The American Rescue Plan Act of 2021 was signed into law by President Biden on March 11, 2021. It includes thousands of dollars in immediate financial aid to individuals and families. The bill also addresses the impact of COVID-19 on the economy, in addition to aiding public health, state and local governments, individuals, and businesses.
Besides providing about 85% of citizens up to $1,400 in stimulus per person, the American Rescue Plan Act (ARPA) expands access to Affordable Care Act (ACA) coverage. It does so by lowering the cost of health insurance and addressing healthcare disparities. This is great news for the 1.8 million who will qualify for a $0 premium Silver plan, but there are 14.9 million uninsured Americans today. While this group will get access to more affordable healthcare policies on the federal or state Marketplace, the final premium price will dictate their buying behavior.
Here are six situations when short-term health insurance is still an alternative solution for individuals and families who don’t quite qualify for government assistance, even if they qualify for a COVID-19 stimulus check:
- About 34% of households make more than $100,000 a year and might not qualify for premium subsidies due to the individual threshold.

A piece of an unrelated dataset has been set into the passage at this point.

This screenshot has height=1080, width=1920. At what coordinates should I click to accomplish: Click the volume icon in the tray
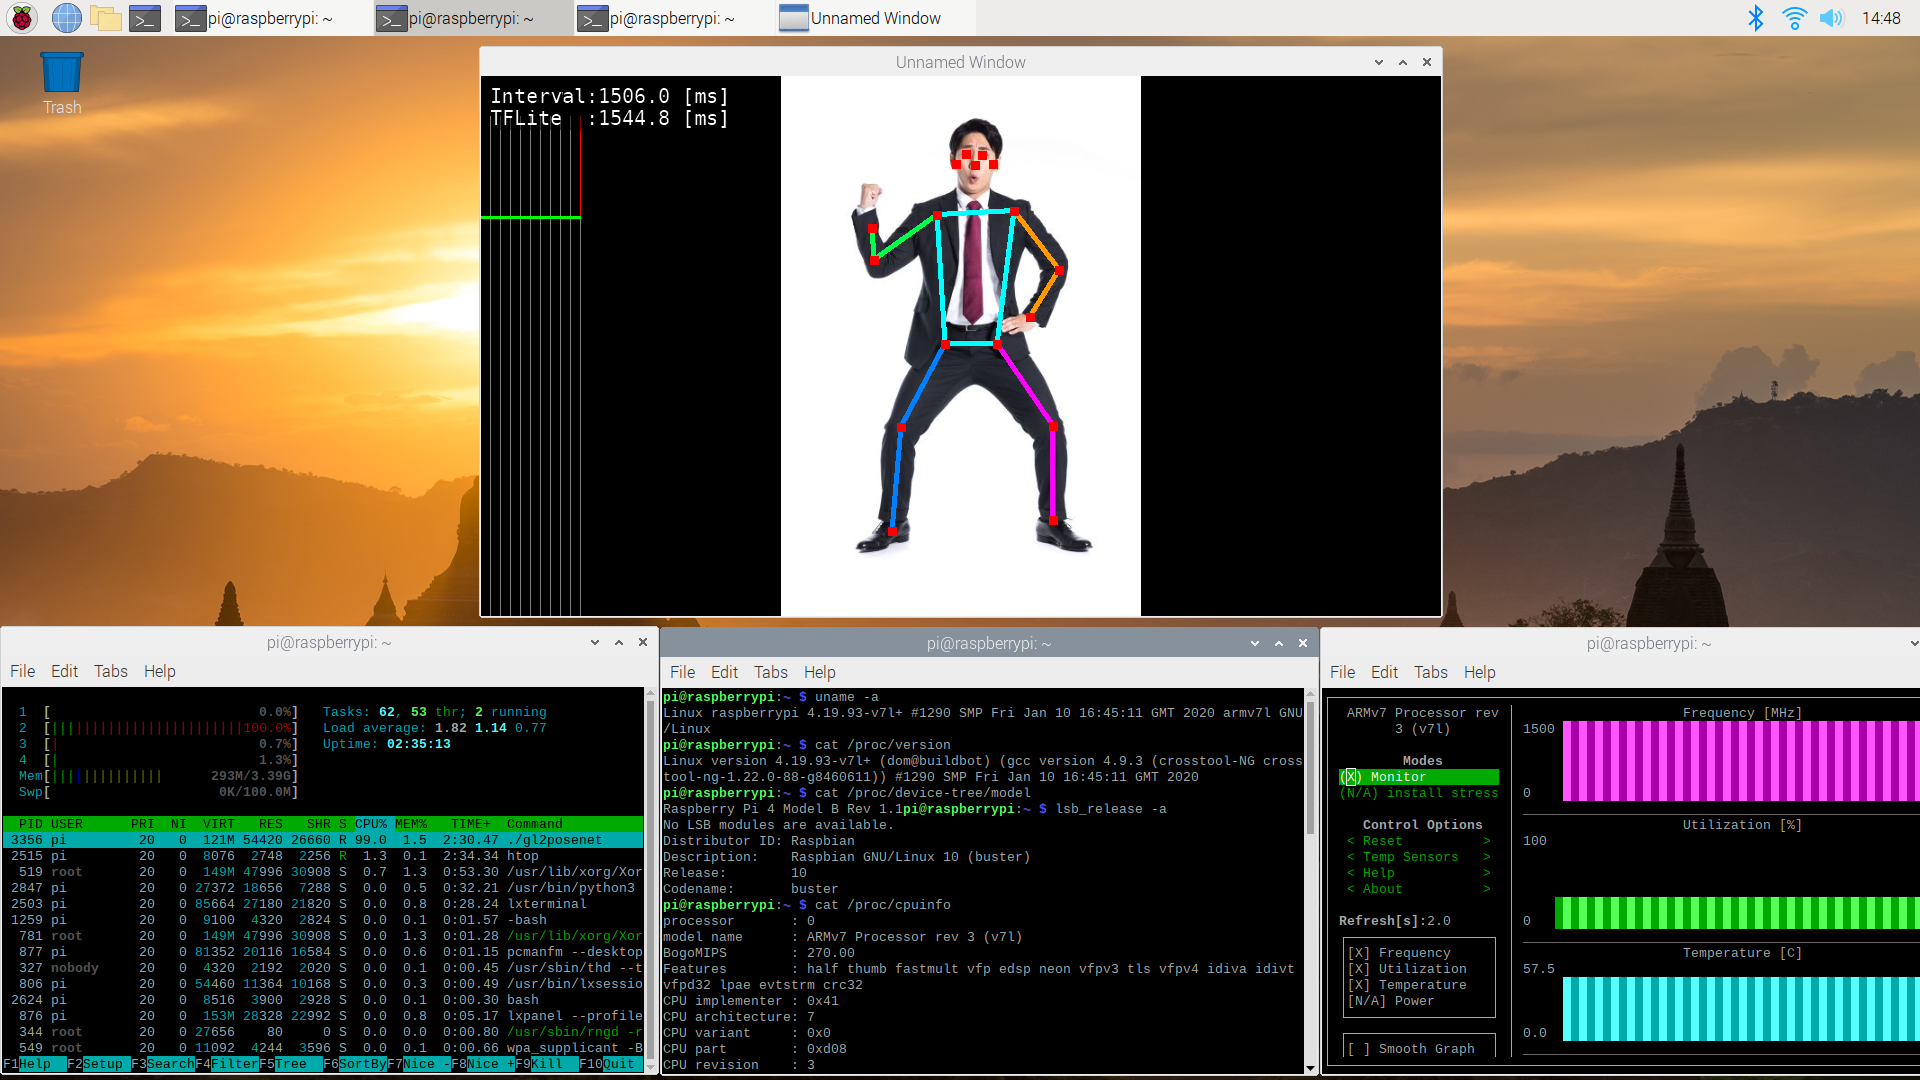pos(1833,17)
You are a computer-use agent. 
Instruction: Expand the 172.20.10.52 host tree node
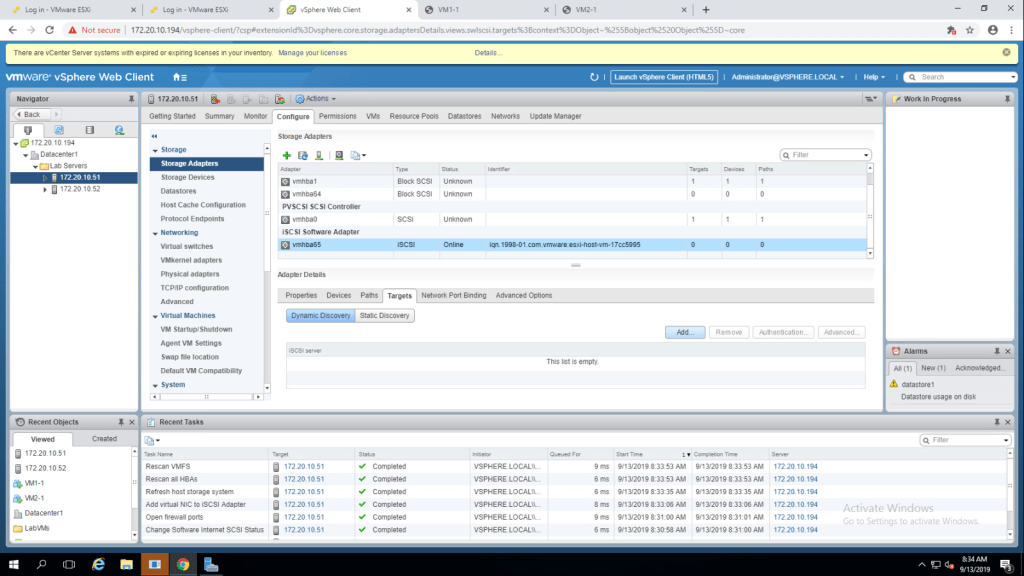pos(45,189)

- While the Biden administration has changed the health insurance premium subsidy calculation from the federal poverty level threshold to a flat 8.5% rate of income to qualify for financial assistance (the next two years only),
- Short-term medical insurance becomes an option for individuals and families whose insurance premium doesn’t meet the 8.5% limit, making them unqualified for subsidy relief on their insurance premiums.
- After two years the 8.5% subsidy calculation could go back to federal poverty guidelines and increase monthly premiums. There’s no guarantee on rates.
- A two or three-year short-term policy could help someone lock in their coverage to bridge them past the unknown in 2023-2024.
Middle-Class Young Couple
A young couple lives in Texas with their two-year-old daughter. The second-lowest Silver plan has a $12,900 deductible for family coverage with 35% coinsurance. The monthly premium is $825.00 per month. Collectively, the couple brings home $153,000 annually. That means their premium is less than 7% of their income and they don’t qualify for a federal subsidy.
This same couple could buy a Pivot Health Deluxe plan with a $7,500 family deductible and 20% coinsurance for $764 per month. That is less than 6% of their total income with a lower deductible and coinsurance for three years of coverage.
- Some Americans could actually have more money in their savings accounts from unemployment payments, new tax credits and the three stimulus checks they’ve gotten in the last year. And that’s a good thing. Even if an ACA plan is still financially out of reach, they can potentially afford financial protections like short-term health insurance to get their finances in line while paying other bills.
- Parents might get a subsidy if they have an older dependent, but the kids won’t see it. College students and other dependents still living at home and helping with their living expenses will need an affordable option but won’t have access to extra dollars or ACA subsidies.
College Student Paying His Way
A college student-athlete living in Georgia who is 20 years old goes to school locally so he can live at home during the year to save on room and board. His parents require him to pay for his auto and health insurance because they cannot afford the bills. Since he’s a dependent, he doesn’t qualify for a ACA premium subsidy. But since he’s a student-athlete he’s required to carry health coverage during the school year.
For less than $90 a month this student can have short-term health coverage with a $5,000 deductible, 30% coinsurance and doctor office copays with a Pivot Health Choice plan. And an injury he sustains while playing intercollegiate sports is covered.
- Premium subsidies aren’t available to nonresident aliens or immigrant workers who don’t have citizenship status, in general.
- In general, people who don’t have a Social Security number don’t qualify for ACA insurance. They can, however, enroll in a short-term health insurance plan. The exception applies to individuals who have applied for a Social Security card. They can still apply for an ACA plan.
At the end of the day, the short-term insurance market is more than one-third of all Americans. The under 65 market is made of gig workers, open shirt self-employed, blue-shirt craftsman, employees at small companies with no insurance opportunity, and those classified as uninsured or foreign workers. There are multiple opportunities for short-term health insurance sales if you look at the large, niche markets that will benefit from a stimulus check, but not ACA benefits. The short-term health insurance marketplace remains an alternative fit for the working and middle class who have some financial means and need an immediate insurance solution.